Puede hipotetizarse que la asunción de su propio límite, la aceptación del semen heterólogo, le permitió inscribirse, de modo proyectivo, mágico y omnipotente, como un “neopadre”; así, el rumbo de sus defensas contra las ansiedades de pérdida y de vacío habría obtenido alternativas legitimadas por la cultura de nuestro tiempo.

Por otra parte, el vínculo con sus hijos aparecía adecuado. No había ambivalencia manifiesta, probablemente por la paradoja de que ellos, al no provenir del plasma germinativo generacional, no se constituían en mensajeros de la muerte, del genocidio, del accidente secreto.

Finalizada su psicoterapia, me visitó periódicamente: había superado su compulsión masoquista a someterse a su rivales y las dificultades para ganar dinero. En cuanto a sus tres hijos, que ya son adolescentes, no presentaron disturbios conductuales ni alteraciones severas en su psiquismo.

El caso de Agop –donde se entrecruzan determinantes biológicos, históricos y sociales relativos al lugar del cuerpo, los mandatos transgeneracionales y la impronta cultural– me lleva a resaltar que las opciones desiderativas ofrecidas por la cultura constituyen nuevas formas de legalidad que no deben ser desatendidas. Se trata de mantener el espíritu indagatorio. Hay tormentas sociales y planetarias, pero también hay nuevos recursos. Clínicamente es necesario precisar el quantum de omnipotencia o de destructividad con que esos recursos se incorporan. Pero corresponde reformular los patterns tradicionales y reconocer el derecho a una transicionalidad imaginativa (Winnicott) que redunde en vínculos creativos.

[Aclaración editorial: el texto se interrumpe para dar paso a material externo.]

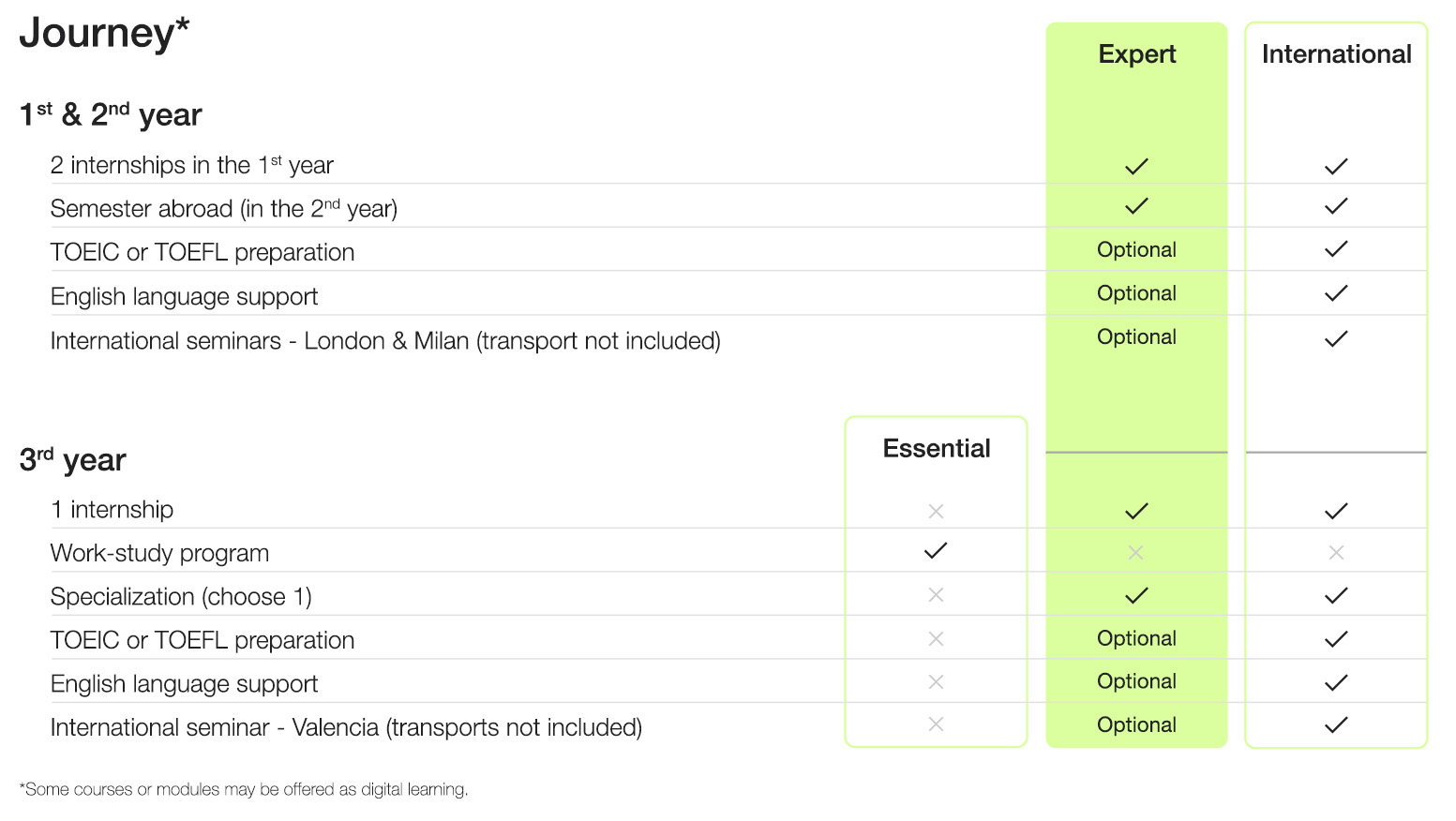The height and width of the screenshot is (821, 1456).
Task: Select the International column header
Action: tap(1336, 54)
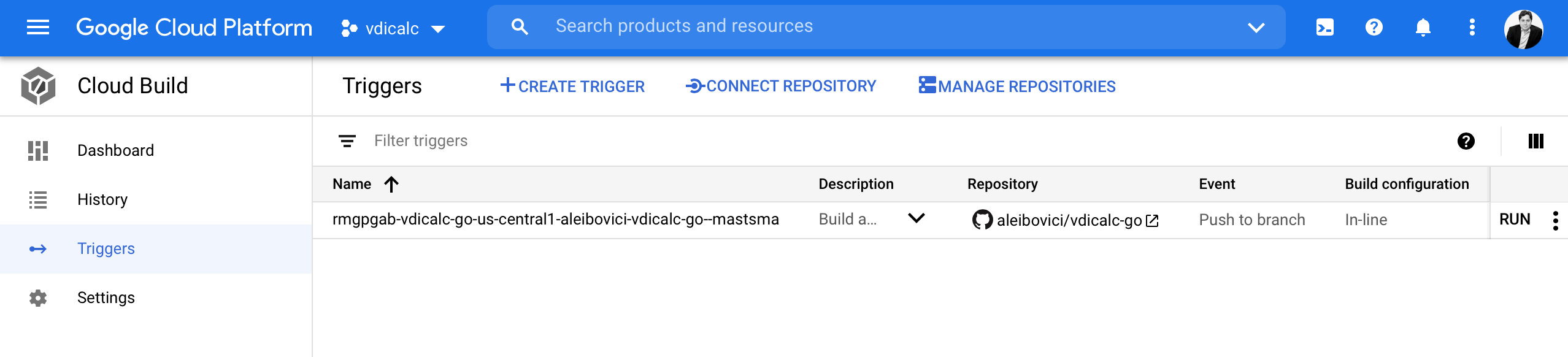Image resolution: width=1568 pixels, height=357 pixels.
Task: Open trigger row more actions menu
Action: (1555, 220)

En Agop se enfatiza que la presencia o ausencia de patología de las personas no se basa en modelos conductuales, sino en el monto de afectos saludables desplegados en sus relaciones, particularmente su consideración por el otro. Fue importante reconocerle la modalidad no destructiva de encarar su proyecto vital, el experimentarse deseante pese a su limitación biológica y a los horrores de su historia familiar: los antecedentes del genocidio, los accidentes mortales, la orfandad emocional.

Y cabe preguntarse si, en muchas otras situaciones, una posición de rechazo a los nuevos recursos tecnológicos no podría desembocar en impasses terapéuticas.

* Psicoanalista didacta de la Asociación Psicoanalítica Argentina (APA). Texto extractado de un trabajo que será leído el próximo sábado en el congreso “Valores, creencias y patologías actuales”, de la Asociación de Psicología Profunda.